Stop all’immigrazione di massa – L’esultanza dell’UDC

Ieri ho passato tre ore palpitanti in compagnia dei capi e degli attivisti dell’UDC Ticino. È stato un pomeriggio di grande tensione e suspense, con un lieto fine, per loro e per me (io ho votato come i liberali radicali Celio, Schnellmann e Giudici). Ringrazio di cuore il presidente Pinoja, l’amico Gabriele, per i calici di prosecco e i tranci di pizza margherita, gentilmente offertimi. Avevo lavorato intensamente al computer (allacciandolo alla presa elettrica destinata all’acquario, per gentile concessione, allorché la mia batteria di cattiva qualità diede segni di cedimento) e, si sa, lavorare mette fame. (fdm)

 Una vittoria di portata storica

 La valanga di voti con cui il Ticino ha risposto positivamente all’iniziativa UDC contro l’immigrazione di massa ha fatto la differenza, e salvato la Svizzera dal peggiore degli scenari. Ancora una volta, dopo la votazione sullo Spazio economico europeo nel 1992, l’UDC è riuscita a tenere fermo il timone di un Paese che in troppi vorrebbero traghettare fuori rotta.
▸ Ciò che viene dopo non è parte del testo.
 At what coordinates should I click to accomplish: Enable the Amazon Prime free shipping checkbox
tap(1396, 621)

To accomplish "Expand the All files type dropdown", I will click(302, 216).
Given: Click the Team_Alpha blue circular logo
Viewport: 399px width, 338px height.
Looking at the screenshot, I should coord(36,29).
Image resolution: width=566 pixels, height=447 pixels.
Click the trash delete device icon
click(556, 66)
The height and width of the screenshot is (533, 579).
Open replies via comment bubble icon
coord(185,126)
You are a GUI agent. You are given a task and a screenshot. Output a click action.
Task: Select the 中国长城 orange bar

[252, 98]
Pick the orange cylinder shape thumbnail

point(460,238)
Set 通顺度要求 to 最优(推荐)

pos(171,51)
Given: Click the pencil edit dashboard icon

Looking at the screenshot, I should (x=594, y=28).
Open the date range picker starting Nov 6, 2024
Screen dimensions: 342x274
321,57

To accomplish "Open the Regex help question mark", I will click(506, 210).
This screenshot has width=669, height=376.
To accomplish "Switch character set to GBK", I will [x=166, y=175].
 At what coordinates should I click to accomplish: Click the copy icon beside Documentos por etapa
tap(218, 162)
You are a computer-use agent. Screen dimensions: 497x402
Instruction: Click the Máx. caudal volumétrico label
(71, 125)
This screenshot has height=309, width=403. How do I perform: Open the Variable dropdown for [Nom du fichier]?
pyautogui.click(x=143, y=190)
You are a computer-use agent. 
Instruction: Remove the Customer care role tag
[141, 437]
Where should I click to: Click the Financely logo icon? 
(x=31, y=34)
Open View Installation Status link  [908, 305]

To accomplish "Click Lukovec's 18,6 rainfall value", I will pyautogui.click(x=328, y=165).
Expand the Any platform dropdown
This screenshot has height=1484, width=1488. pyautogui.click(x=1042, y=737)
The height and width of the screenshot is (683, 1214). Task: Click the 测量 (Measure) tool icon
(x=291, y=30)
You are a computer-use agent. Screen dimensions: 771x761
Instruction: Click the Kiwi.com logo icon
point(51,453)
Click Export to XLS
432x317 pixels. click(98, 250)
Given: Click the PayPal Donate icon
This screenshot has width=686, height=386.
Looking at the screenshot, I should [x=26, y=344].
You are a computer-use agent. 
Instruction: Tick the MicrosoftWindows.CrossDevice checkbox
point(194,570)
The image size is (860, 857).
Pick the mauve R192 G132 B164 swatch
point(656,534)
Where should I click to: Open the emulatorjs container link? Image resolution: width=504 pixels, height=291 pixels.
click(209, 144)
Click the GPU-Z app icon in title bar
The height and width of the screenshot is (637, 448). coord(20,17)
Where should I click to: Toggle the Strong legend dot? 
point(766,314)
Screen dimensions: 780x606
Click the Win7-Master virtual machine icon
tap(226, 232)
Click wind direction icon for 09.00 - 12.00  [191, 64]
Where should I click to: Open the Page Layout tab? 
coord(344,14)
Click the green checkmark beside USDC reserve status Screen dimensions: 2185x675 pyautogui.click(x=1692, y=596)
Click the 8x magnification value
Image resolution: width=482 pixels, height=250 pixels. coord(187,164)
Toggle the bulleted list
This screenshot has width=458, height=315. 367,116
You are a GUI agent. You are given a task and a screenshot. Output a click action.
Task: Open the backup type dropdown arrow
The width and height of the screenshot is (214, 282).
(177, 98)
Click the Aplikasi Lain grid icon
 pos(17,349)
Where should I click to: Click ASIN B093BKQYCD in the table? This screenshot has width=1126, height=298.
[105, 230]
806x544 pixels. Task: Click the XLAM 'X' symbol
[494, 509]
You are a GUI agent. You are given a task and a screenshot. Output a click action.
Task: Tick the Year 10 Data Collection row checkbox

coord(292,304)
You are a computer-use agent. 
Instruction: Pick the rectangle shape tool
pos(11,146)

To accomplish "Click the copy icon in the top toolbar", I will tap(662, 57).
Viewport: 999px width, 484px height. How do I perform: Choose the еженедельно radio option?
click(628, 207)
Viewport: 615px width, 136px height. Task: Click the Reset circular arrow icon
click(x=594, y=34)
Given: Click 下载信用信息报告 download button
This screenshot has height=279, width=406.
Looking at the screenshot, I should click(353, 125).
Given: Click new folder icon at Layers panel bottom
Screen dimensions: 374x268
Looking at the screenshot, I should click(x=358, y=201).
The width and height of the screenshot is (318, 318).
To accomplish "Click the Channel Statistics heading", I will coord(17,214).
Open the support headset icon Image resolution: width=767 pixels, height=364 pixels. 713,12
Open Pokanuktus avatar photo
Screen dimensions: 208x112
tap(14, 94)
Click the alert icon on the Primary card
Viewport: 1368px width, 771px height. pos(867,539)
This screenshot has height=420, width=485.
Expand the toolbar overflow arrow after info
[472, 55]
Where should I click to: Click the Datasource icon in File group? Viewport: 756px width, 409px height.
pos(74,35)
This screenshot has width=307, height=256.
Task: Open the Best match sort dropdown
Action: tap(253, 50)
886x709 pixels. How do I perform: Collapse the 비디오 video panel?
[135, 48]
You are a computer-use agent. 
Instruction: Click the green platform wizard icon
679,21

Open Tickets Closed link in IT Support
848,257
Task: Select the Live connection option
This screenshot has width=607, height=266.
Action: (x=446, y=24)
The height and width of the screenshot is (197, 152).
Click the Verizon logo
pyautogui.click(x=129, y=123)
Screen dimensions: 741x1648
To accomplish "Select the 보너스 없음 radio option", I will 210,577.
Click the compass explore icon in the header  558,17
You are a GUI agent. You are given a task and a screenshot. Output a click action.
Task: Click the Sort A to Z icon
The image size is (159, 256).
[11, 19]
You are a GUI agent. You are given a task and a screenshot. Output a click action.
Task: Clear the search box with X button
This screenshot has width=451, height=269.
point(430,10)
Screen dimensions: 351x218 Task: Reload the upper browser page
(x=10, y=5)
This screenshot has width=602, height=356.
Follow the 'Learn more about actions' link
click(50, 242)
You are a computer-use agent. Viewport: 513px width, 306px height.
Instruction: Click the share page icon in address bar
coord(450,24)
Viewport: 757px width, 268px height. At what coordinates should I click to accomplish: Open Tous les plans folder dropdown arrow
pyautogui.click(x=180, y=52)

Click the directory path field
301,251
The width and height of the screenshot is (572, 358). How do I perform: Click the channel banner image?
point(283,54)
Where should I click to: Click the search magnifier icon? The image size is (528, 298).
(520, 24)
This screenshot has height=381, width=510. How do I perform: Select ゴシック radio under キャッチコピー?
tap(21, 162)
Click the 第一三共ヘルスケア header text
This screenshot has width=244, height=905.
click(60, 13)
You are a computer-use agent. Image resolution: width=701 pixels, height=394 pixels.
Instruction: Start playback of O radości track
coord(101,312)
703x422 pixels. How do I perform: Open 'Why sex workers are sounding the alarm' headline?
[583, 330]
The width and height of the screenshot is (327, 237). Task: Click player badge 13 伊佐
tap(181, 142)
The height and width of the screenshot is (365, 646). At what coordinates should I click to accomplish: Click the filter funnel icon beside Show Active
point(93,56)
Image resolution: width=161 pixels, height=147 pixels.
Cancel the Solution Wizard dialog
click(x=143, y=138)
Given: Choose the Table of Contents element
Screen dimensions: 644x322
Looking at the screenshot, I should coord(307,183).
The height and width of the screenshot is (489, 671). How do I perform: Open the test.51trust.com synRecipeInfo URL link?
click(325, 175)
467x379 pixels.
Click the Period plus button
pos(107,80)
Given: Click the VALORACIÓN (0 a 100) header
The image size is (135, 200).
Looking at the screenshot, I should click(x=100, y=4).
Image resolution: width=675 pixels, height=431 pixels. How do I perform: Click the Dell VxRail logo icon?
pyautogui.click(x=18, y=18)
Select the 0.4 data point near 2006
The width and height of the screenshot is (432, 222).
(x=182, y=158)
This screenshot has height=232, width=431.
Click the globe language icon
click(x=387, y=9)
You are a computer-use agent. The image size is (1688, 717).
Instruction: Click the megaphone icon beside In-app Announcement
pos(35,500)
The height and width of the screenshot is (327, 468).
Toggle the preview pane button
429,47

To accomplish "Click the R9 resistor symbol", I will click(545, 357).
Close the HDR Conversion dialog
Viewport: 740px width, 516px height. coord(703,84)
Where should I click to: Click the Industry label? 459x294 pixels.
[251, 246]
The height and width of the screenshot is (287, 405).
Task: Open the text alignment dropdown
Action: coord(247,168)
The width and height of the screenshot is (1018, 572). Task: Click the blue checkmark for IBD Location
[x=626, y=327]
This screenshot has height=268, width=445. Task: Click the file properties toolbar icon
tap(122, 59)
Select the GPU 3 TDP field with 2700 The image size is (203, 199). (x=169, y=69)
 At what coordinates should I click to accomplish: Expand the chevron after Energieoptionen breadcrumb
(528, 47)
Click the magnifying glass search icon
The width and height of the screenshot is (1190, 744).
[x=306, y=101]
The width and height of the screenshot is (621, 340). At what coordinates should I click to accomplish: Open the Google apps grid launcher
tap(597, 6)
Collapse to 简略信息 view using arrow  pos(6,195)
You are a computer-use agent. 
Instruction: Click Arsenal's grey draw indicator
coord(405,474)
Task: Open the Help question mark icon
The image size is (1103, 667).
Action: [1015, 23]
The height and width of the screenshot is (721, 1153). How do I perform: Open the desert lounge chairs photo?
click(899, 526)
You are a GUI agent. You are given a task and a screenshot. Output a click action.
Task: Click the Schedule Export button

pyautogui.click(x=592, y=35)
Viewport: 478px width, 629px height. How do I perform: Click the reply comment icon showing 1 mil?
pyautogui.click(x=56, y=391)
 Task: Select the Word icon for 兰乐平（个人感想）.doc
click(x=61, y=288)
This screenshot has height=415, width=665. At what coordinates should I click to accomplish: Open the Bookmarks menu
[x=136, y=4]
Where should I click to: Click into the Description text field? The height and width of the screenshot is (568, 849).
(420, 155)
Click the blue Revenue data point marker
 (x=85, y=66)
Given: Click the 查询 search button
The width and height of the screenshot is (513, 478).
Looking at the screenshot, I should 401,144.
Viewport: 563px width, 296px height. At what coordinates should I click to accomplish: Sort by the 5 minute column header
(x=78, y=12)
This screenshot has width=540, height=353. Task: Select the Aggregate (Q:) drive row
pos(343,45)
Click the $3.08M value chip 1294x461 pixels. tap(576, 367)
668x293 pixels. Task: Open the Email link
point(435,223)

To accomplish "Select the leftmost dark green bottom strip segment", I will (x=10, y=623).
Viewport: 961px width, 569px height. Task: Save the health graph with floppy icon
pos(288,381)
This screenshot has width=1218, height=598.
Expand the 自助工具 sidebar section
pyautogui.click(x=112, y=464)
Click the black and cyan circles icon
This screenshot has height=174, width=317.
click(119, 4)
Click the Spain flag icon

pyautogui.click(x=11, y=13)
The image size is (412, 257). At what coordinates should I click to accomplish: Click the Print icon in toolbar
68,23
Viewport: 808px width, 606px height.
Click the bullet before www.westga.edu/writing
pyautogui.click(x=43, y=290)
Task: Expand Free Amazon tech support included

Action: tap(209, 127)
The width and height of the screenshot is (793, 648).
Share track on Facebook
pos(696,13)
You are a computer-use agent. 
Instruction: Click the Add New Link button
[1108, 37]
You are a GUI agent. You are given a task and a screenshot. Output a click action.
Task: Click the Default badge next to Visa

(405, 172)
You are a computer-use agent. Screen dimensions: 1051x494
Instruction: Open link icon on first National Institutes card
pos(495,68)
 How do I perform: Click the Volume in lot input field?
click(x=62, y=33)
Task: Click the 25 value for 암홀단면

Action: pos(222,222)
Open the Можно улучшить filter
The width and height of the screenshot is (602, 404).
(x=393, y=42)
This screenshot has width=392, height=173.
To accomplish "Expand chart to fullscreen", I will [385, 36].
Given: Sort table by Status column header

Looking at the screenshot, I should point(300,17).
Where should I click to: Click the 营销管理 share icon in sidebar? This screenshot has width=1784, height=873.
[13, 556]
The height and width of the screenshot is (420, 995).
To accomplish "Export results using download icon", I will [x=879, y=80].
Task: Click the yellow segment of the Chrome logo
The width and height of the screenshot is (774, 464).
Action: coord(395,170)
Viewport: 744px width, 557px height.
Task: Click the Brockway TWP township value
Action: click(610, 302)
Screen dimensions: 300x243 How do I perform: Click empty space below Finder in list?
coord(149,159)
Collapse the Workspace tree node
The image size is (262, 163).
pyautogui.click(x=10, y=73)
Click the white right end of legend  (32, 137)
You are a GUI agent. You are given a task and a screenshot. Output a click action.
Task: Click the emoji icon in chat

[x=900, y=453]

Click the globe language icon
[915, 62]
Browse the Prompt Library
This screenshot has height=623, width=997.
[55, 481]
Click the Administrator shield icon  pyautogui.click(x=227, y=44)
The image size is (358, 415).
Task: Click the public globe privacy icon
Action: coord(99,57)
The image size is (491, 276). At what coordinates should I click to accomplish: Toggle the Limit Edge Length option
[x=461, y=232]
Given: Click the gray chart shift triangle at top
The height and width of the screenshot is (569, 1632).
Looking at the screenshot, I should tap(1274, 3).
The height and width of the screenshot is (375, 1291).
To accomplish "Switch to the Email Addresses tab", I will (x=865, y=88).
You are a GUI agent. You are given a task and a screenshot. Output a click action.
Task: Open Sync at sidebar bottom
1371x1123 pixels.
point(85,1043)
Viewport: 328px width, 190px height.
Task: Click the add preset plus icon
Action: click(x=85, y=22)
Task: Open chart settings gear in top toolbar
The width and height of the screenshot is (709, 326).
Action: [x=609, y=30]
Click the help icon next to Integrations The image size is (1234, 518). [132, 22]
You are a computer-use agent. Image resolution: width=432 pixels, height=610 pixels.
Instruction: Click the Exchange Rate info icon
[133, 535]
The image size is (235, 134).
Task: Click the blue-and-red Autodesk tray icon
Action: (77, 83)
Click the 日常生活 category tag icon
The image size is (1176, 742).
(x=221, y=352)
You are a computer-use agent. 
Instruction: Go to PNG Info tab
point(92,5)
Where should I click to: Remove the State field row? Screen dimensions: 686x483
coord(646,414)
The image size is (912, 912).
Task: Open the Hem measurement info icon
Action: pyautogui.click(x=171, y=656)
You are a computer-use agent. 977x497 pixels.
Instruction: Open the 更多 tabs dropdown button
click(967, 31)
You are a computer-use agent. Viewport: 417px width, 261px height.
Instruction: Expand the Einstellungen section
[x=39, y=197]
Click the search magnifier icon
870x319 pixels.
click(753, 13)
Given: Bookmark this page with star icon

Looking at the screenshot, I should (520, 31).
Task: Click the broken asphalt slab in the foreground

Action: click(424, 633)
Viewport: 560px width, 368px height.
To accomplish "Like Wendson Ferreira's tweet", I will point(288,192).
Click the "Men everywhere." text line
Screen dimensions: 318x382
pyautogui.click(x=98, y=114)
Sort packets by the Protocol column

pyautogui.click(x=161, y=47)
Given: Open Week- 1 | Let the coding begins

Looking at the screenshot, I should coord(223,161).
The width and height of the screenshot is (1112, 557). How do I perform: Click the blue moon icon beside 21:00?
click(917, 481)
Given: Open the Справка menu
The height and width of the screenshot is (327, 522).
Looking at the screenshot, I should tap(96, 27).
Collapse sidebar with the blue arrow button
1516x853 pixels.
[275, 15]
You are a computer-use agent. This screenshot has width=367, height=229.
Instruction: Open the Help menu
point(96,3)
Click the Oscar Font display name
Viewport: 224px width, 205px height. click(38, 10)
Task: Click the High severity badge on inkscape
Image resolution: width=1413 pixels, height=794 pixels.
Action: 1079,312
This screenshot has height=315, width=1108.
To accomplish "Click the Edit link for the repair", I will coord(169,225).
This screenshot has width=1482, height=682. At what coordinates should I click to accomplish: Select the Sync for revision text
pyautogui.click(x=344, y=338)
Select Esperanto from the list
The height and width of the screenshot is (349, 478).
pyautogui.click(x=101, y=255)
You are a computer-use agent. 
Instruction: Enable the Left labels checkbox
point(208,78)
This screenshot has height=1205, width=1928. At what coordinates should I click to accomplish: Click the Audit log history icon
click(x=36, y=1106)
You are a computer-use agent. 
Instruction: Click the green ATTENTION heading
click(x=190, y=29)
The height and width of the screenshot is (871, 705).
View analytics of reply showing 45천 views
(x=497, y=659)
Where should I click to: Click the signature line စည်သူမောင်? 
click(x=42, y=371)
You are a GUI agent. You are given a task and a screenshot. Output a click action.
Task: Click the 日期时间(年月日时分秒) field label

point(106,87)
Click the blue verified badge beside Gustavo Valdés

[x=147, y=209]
Il fuoco di sbarramento di governo, parlamento, associazioni economiche, sindacati, Chiese, mass media di destra, sinistra e centro non è riuscito a fermare l’Unione democratica di centro, che si conferma il partito del popolo svizzero. Sola contro tutti, l’UDC è stata l’unica forza nazionale in grado di far capire la posta in gioco in questa votazione di portata storica.

Qualcuno si dovrà interrogare sulla propria incapacità di capire e ignorare i veri problemi del Paese e dei suoi cittadini. La volontà di un popolo di decidere del proprio destino non è una merce che si compra, si vende o si baratta, bensì un valore da custodire e tramandare.

Auspichiamo che il Consiglio federale, il Parlamento e chi ci ha combattuto contro la nostra iniziativa abbiano imparato la lezione, che non accampino scuse, non tergiversino e che, d’ora in poi, sappiano gestire meglio i rapporti con i flussi migratori, la libera circolazione, i Bilaterali e l’Unione europea.

Le isteriche reazioni di alti esponenti dell’Ue, nonché di politici di singoli Paesi stranieri, le menzogne della Sinistra e gli scenari catastrofici, pateticamente dipinti da Economiesuisse & soci hanno sortito l’effetto contrario a quello auspicato. Ce ne rallegriamo.  Gli abbai dell’Ue non produrranno risultati. La nostra economia non subirà contraccolpi. Ne siamo convinti e invitiamo tutti i benpensanti a evitare controproducenti piagnistei.

Solo la Svizzera, e nessun Paese straniero, lobby, gruppo di pressione, dovrà determinare quante persone far entrare entro i nostri confini nazionali, come gestire i flussi migratori, come e dove indirizzarli.

Chi non è d’accordo se ne faccia una ragione, perché i cittadini ticinesi, e svizzeri tutti, a cui va il nostro più sentito e commosso grazie, hanno lanciato un chiaro messaggio. Ignorarlo non è proprio possibile.